## Given passage:
First time here? You are looking at the most recent posts. You may also want to check out older archives or the tag cloud. Please leave a comment, ask a question and consider subscribing to the latest posts via RSS. Thank you for visiting! (hide this)

During the last weeks I noticed that my blog was becoming slower and slower (and if you visited my blog you might have noticed it as well).

After a bit of troubleshooting on the server (which was kind of painful due to the slow connection via RDC from Europe to my server in the US) I figured out that most of the slowness came from my SQL Server Express instance that was taking up too much memory.

And I found out that I had 3 tables that were extremely big in size:

  • Subtext_Log - logs all errors happening on the server
  • Subtext_URLs - all the referrals' urls
  • Subtext_Referrals - a 1:1 mapping table that counts how many visits per referral

The first was about 20k row in size, and the other two, same size, over 670k rows. It is not a big number by itself, but if you contextualize it on the (virtual) hardware it runs on (a tiny VM instance of half-core and 614Mb of RAM that hosts both IIS and SQL Server) it was a huge number. The overall size of the database was around 350MB.

The size of these tables are pretty easy to explain: each new visit from coming from a link or from a search engine creates a new record (and subsequent just increase the count) and I never cleaned the tables since I launched my blog which received more or less 1150k page views of that kind.

Rows of pointing data
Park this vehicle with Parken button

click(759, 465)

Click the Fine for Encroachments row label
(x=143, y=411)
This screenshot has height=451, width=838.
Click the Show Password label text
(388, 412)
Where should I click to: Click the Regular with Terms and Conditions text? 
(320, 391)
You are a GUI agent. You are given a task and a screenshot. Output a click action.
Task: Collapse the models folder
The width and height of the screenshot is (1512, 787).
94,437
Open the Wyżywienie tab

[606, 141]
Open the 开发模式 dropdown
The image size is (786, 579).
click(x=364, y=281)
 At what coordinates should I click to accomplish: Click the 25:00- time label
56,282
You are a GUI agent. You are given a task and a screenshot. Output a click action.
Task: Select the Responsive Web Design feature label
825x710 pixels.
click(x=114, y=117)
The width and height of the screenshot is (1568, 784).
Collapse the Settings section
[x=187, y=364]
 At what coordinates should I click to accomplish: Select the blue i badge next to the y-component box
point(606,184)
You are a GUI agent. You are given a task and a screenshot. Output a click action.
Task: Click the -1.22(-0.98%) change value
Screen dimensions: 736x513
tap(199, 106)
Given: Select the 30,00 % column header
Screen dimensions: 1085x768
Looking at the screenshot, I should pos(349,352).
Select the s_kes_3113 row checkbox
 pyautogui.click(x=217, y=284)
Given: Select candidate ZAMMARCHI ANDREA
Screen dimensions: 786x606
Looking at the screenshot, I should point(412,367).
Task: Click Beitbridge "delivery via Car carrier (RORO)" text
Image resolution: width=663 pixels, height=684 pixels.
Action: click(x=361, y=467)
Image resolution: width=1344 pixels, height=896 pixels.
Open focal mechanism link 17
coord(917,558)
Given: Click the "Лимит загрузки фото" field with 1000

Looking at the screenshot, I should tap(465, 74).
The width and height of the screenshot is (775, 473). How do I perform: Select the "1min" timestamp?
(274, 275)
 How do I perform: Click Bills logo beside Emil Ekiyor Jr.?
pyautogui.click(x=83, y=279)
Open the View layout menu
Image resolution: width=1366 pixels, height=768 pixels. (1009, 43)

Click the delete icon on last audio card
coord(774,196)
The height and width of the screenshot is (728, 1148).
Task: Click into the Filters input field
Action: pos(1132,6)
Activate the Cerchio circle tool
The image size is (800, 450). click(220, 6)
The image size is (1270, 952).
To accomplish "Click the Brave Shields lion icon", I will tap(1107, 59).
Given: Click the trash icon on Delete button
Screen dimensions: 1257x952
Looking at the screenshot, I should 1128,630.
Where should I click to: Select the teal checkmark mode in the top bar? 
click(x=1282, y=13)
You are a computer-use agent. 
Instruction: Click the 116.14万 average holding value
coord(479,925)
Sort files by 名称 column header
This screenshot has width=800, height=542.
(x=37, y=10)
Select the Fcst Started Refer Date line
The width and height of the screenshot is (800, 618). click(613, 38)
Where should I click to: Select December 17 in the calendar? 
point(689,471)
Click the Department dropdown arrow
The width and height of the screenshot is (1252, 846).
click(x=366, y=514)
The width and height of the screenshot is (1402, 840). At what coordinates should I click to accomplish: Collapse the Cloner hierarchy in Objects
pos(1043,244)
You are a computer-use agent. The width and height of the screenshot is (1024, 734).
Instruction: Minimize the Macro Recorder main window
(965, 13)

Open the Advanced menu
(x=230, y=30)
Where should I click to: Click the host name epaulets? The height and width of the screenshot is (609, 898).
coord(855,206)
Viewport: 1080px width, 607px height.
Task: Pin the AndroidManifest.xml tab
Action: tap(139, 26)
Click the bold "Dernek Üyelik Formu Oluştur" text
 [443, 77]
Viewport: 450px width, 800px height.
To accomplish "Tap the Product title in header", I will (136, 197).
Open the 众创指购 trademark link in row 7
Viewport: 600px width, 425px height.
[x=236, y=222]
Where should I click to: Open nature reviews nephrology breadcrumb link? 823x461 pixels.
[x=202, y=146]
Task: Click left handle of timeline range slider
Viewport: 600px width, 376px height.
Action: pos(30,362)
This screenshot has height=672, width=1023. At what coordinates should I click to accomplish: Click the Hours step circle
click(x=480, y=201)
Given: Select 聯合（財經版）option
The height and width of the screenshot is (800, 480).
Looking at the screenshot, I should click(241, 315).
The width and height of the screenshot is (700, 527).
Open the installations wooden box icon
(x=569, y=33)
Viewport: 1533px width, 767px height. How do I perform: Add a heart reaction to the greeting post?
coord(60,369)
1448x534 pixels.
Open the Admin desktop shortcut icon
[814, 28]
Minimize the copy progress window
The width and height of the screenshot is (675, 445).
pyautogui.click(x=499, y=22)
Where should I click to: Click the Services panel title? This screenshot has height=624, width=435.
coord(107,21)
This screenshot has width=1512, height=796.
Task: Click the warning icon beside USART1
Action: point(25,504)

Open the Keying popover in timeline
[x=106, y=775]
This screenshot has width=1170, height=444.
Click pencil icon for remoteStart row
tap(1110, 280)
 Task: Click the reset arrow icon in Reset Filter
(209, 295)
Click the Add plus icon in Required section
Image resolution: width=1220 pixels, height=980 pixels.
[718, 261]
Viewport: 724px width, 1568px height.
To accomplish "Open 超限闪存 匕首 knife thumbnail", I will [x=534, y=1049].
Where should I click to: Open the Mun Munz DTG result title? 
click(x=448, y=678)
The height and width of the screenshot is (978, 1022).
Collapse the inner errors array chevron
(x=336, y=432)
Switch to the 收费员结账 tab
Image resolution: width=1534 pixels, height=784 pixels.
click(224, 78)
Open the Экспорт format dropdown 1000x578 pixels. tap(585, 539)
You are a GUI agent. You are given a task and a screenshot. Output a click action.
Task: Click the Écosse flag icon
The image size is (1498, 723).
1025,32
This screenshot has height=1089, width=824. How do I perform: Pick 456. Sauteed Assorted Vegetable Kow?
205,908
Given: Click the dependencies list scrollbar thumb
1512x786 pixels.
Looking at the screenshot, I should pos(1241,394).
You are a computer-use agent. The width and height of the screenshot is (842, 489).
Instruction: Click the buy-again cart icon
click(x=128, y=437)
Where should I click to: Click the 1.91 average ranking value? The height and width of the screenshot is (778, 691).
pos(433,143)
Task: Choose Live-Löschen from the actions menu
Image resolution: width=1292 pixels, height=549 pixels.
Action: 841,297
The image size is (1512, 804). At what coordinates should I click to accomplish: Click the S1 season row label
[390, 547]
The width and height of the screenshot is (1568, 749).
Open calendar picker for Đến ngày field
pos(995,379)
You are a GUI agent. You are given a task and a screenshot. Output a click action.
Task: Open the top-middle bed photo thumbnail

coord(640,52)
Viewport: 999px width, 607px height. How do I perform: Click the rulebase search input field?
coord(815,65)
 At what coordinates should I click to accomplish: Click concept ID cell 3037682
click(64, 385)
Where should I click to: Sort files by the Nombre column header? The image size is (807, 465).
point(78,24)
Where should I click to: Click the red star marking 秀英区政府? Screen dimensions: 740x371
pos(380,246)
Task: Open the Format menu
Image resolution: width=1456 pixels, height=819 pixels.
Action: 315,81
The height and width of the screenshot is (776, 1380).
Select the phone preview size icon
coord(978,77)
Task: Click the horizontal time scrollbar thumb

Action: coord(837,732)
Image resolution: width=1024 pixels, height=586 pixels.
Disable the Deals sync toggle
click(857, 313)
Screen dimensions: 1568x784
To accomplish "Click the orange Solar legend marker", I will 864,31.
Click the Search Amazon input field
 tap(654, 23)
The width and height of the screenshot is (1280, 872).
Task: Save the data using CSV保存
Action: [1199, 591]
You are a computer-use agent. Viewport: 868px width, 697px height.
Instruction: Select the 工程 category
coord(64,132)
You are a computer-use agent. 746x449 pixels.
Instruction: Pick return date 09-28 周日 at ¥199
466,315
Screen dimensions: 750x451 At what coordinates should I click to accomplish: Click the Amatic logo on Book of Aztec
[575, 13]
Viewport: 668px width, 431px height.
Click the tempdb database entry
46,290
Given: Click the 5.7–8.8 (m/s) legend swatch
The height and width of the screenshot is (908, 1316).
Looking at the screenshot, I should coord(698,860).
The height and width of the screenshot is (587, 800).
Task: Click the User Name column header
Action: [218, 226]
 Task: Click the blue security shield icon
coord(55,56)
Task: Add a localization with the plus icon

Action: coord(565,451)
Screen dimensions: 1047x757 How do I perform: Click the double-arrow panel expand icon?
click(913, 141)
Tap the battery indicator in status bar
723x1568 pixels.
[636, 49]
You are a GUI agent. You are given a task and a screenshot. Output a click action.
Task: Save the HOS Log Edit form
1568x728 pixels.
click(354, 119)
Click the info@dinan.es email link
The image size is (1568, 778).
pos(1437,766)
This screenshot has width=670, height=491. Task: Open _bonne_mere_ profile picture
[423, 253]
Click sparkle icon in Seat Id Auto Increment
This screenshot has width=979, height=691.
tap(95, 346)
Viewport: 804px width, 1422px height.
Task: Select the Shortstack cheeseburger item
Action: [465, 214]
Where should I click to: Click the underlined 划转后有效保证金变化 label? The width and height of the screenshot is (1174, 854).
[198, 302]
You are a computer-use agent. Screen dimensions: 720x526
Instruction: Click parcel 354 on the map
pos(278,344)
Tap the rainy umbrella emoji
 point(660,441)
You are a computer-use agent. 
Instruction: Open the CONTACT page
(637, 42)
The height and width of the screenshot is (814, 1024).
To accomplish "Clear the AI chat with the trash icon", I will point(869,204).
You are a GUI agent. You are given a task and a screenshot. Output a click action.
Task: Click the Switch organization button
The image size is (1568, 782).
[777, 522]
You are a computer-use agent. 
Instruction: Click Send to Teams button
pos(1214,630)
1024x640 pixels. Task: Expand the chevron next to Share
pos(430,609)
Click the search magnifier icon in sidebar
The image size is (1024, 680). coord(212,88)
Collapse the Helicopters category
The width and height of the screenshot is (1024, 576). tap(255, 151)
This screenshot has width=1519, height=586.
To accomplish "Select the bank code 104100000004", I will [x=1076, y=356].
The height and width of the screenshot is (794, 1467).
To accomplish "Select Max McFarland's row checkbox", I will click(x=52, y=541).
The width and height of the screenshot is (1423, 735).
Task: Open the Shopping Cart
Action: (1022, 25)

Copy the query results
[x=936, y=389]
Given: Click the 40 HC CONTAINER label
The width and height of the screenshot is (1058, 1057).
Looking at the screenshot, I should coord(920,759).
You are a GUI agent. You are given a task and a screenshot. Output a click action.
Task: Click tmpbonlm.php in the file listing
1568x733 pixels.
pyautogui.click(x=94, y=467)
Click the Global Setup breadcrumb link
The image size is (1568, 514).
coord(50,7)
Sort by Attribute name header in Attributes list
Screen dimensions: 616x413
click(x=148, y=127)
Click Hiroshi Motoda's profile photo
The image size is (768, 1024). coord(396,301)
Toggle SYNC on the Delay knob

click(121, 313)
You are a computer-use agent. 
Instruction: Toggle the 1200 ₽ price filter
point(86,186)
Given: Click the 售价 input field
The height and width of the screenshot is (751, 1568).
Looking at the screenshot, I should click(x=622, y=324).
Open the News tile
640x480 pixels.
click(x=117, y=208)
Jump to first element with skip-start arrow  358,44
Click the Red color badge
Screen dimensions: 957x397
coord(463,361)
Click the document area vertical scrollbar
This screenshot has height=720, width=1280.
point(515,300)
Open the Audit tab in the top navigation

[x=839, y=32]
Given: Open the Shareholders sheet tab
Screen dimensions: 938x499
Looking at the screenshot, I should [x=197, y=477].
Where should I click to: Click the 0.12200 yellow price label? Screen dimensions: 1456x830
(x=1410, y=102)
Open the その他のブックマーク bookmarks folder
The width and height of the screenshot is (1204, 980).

## Jobs:
A – Retype the blog post between "The first was" and "was around 350MB.", inclusive.
B – Rewrite only the rows between the lines containing "Image resolution: width=1344" and "Image resolution: width=1366", inclusive, swapping "View layout" for "Page layout" and leaving everything else unchanged.
The rows are unrelated to the blog post.

## Completed exercise:
A –
The first was about 20k row in size, and the other two, same size, over 670k rows. It is not a big number by itself, but if you contextualize it on the (virtual) hardware it runs on (a tiny VM instance of half-core and 614Mb of RAM that hosts both IIS and SQL Server) it was a huge number. The overall size of the database was around 350MB.

B –
Image resolution: width=1344 pixels, height=896 pixels.
Open focal mechanism link 17
coord(917,558)
Given: Click the "Лимит загрузки фото" field with 1000

Looking at the screenshot, I should tap(465, 74).
The width and height of the screenshot is (775, 473). How do I perform: Select the "1min" timestamp?
(274, 275)
 How do I perform: Click Bills logo beside Emil Ekiyor Jr.?
pyautogui.click(x=83, y=279)
Open the Page layout menu
Image resolution: width=1366 pixels, height=768 pixels. (1009, 43)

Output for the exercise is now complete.